6. Use two-factor authentication for particularly sensitive accounts
Two-factor authentication (2FA) adds an extra layer of security to your online account, either by asking you for the answer to a security question or by sending you a one-time code via text or email every time you log in. Most products and services do not offer two-factor authentication because, frankly, most products and services aren’t worth it. On the other hand, susceptible websites and devices–online banking portals, for example–often require it.
2FA is an added step that will take an extra few seconds of your time to complete each time you log in to your account. However, you’re making a potential hacker’s job exponentially more difficult in exchange for those seconds. Breaking into a website or cracking smart home passwords is one thing. Doing so and then passing a second level of authentication makes the job near impossible. That’s why, as an added guard for your most valuable information, two-factor authentication is always worthwhile.

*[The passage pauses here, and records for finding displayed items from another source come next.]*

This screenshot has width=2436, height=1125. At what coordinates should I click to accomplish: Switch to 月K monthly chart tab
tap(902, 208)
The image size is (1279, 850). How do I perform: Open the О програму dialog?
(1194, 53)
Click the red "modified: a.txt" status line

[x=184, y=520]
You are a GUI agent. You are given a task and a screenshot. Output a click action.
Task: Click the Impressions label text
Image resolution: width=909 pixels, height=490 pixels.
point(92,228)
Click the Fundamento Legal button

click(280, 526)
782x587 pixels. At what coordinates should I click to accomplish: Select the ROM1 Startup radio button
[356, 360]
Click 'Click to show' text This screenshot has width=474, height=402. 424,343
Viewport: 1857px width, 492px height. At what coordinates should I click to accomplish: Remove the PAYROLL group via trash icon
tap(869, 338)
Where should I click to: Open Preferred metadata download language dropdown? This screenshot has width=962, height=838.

By reaching this point of this article, you’ve positioned yourself (and your smart home) to be as internet-secure as any casual internet user can hope for. Still, the risk of hacks will always exist, and vulnerabilities will always be out of your control. You can have the best smart home passwords on the planet, but with the right hacker, or the wrong company, you might still fall victim to an attack. More people than are aware of it have already been exposed to multiple data breaches. HaveIBeenPwned is a website that compiles leaked data from major corporate hacks (the known ones, at least) and allows you to search for your email address within those records. Check it out–you may be using an online account right now that’s well-past compromised without even knowing it. And if your account is compromised, your password probably is too.
Cyber security exists on a continuum. The only thing you can be sure of is that if anyone’s going to get hacked, it’ll be your friends who use “123456” and “passw0rd” before you.